Whether or not your proposed approach is optimal depends crucially on how expensive it is to process the data in relation to how expensive it is to get it from the DB and to write the results back into the DB. If the processing is relatively expensive, this may work well; if it isn't, you may be introducing a fair amount of complexity for little benefit (you still get pipeline parallelism which may or may not be significant to the overall throughput.)
The only way to be sure is to benchmark the three stages separately, and then deside on the optimal design.
Provided the multithreaded approach is the way to go, your design with two queues sounds reasonable. One additional thing you may want to consider is having a limit on the size of each queue.
I hear echoes from my past and I'd like to offer a different approach just in case you are about to repeat my mistake. It may or may not be applicable to your situation.
You wrote that you need to fetch a large amount of data out of the database, and then persist back to the database.

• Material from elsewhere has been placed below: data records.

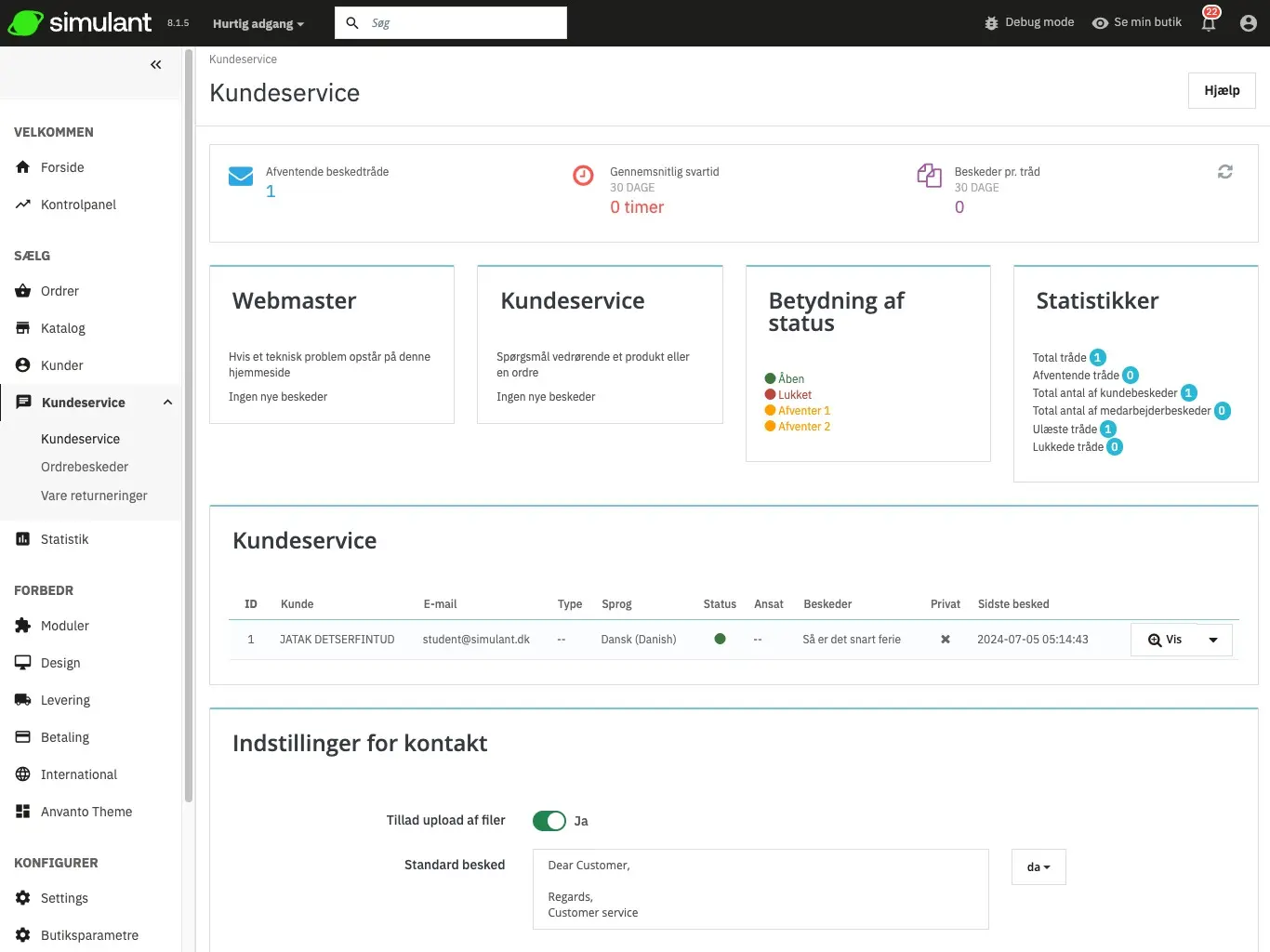The image size is (1270, 952).
Task: Open the afventende beskedtråde link showing 1
Action: pos(271,192)
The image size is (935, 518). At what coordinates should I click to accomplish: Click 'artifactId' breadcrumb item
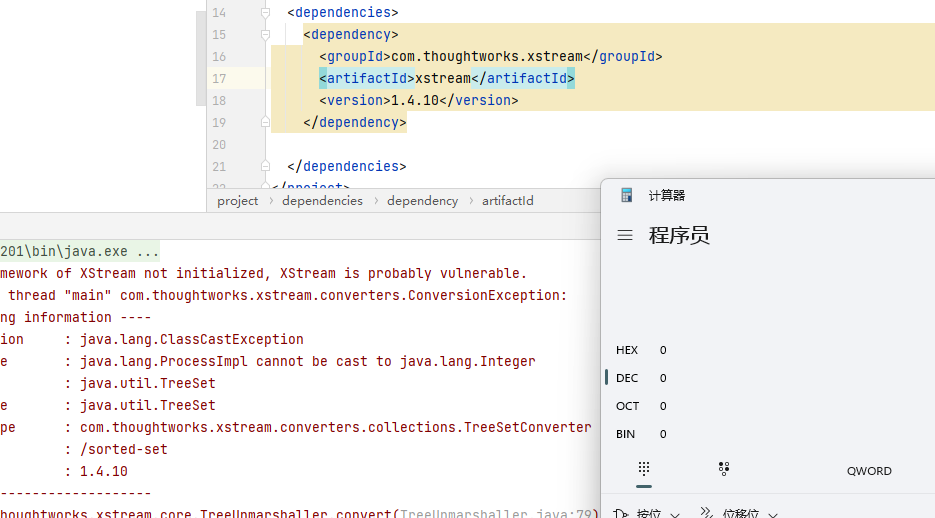point(507,201)
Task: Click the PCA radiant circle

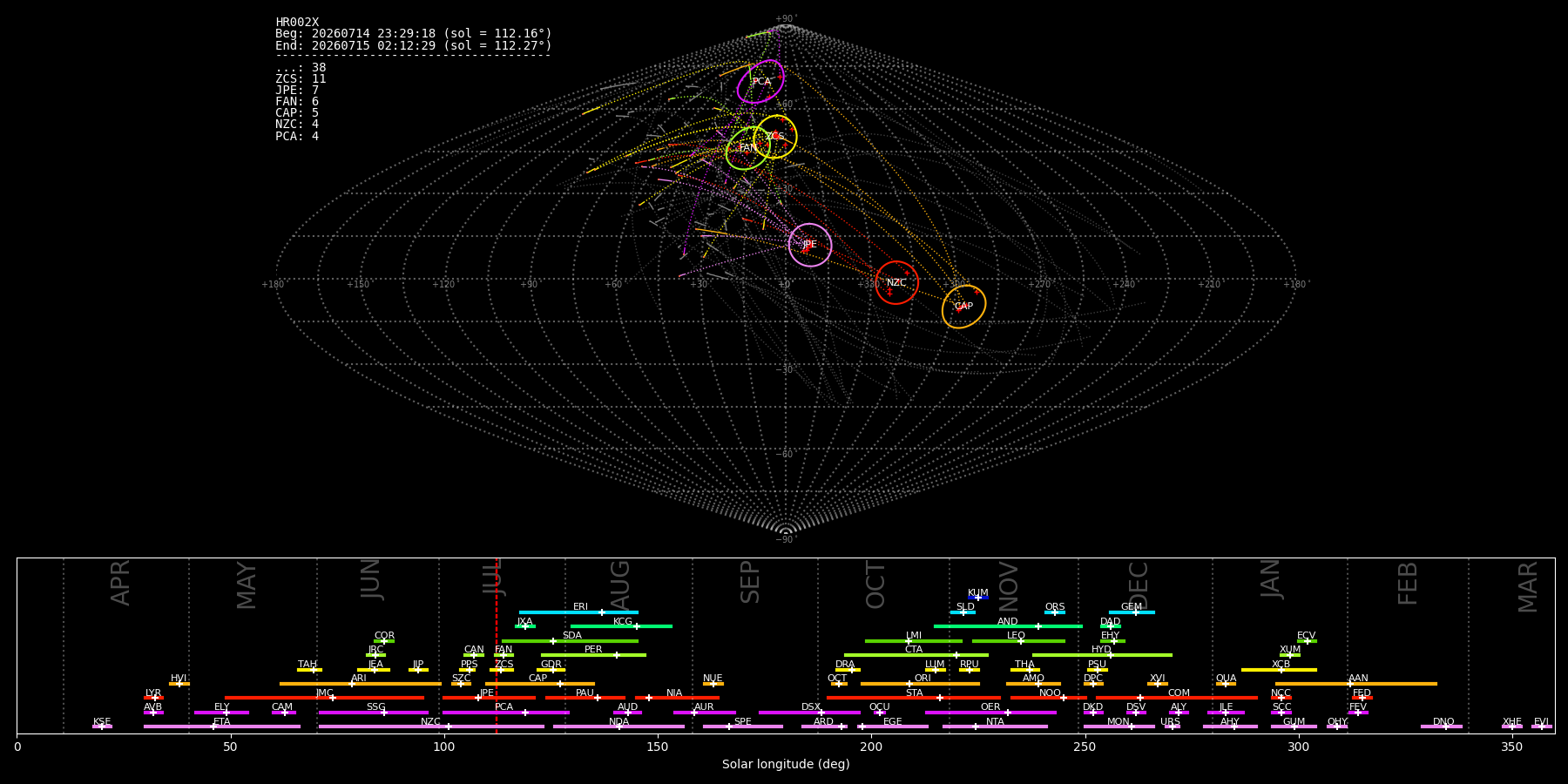Action: [760, 82]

Would it be possible to temporarily insert any external data you need to work with into the database, and perform all the processing inside the database? This would offer the following advantages:
It eliminates the need to extract large amounts of data
It eliminates the need to persist large amounts of data
It enables set-based processing (which outperforms procedural)
If your database supports it, you can make use of parallel execution
It gives you a framework (Tables and SQL) to make reports on any errors you encounter during the process.
To give an example. A long time ago I implemented a (java) program whose purpose was to load purchases, payments and related customer data from files into a central database. At that time (and I regret it deeply), I designed the load to process the transactions one-by-one , and for each piece of data, perform several database lookups (sql) and finally a number of inserts into appropriate tables. Naturally this did not scale once the volume increased.
Then I made another misstake. I deemed that it was the database which was the problem (because I had heard that the SELECT is slow), so I decided to pull out all data from the database and do ALL processing in Java. And then finally persist back all data to the database. I implemented all kinds of layers with callback mechanisms to easily extend the load process, but I just couldn't get it to perform well.
Looking in the rear mirror, what I should have done was to insert the (laughably small amount of) 100,000 rows temporarily in a table, and process them from there. What took nearly half a day to process would have taken a few minutes at most if I played to the strength of all technologies I had at my disposal.
An alternative to using an explicit queue is to have an ExecutorService and add tasks to it. This way you let Java manager the pool of threads.
You're describing writing something similar to the functionality that Spring Batch provides. I'd check that out if I were you. I've had great luck doing operations similar to what you're describing using it. Parallel and multithreaded processing, and several different database readers/writers and whole bunch of other stuff are provided.